● **Required action**:
Search the records for the string "agent" and copy every line in which it appears.

● **Records shown**:

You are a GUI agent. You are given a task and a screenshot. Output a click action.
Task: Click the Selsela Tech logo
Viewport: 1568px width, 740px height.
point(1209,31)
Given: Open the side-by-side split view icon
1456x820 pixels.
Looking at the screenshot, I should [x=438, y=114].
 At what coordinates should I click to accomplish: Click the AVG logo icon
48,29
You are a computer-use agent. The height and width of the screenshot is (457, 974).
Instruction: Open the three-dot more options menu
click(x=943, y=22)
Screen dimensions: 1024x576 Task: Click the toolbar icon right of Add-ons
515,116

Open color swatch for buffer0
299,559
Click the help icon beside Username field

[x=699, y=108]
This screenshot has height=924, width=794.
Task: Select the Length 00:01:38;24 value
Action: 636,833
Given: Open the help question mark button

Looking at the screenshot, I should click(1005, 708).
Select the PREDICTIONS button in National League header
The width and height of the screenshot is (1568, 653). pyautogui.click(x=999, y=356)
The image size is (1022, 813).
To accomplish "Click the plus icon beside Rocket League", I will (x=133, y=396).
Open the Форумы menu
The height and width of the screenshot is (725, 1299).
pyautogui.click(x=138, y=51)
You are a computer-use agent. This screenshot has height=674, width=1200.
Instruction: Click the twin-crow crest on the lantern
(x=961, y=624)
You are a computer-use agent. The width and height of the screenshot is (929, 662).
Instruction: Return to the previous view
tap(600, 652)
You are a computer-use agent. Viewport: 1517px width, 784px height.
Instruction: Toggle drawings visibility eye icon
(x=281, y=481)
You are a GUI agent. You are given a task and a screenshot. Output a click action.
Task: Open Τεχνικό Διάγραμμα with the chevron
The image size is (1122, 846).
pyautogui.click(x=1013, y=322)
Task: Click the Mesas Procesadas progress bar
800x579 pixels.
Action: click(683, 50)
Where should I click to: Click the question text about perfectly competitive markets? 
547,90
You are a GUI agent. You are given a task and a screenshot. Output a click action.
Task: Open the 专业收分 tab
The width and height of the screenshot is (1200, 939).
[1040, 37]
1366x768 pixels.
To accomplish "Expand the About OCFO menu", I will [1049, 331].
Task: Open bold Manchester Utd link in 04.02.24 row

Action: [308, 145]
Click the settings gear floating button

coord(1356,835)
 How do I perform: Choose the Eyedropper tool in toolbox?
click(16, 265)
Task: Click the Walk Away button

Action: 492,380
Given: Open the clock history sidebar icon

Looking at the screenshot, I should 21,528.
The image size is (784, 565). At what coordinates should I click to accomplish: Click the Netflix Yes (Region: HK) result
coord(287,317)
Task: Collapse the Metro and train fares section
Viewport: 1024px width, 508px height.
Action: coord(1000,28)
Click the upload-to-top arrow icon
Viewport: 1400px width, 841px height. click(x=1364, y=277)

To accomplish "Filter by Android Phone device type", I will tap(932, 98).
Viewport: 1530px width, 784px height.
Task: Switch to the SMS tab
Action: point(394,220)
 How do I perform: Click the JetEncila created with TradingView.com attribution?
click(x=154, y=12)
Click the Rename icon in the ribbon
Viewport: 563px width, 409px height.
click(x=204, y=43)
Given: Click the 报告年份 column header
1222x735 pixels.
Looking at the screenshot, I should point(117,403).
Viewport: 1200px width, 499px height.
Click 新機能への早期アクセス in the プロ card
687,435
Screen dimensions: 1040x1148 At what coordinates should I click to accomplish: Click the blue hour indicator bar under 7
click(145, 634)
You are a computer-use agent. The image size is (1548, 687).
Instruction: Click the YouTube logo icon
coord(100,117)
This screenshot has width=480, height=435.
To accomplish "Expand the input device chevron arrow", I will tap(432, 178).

● **Result of this task**:
You are a GUI agent. You are given a task and a screenshot. Output a click action.
You are a computer-use agent. The height and width of the screenshot is (457, 974).
You are a computer-use agent. This screenshot has height=674, width=1200.
You are a computer-use agent. The width and height of the screenshot is (929, 662).
You are a computer-use agent. Viewport: 1517px width, 784px height.
You are a GUI agent. You are given a task and a screenshot. Output a click action.
You are a GUI agent. You are given a task and a screenshot. Output a click action.
You are a computer-use agent. The image size is (1548, 687).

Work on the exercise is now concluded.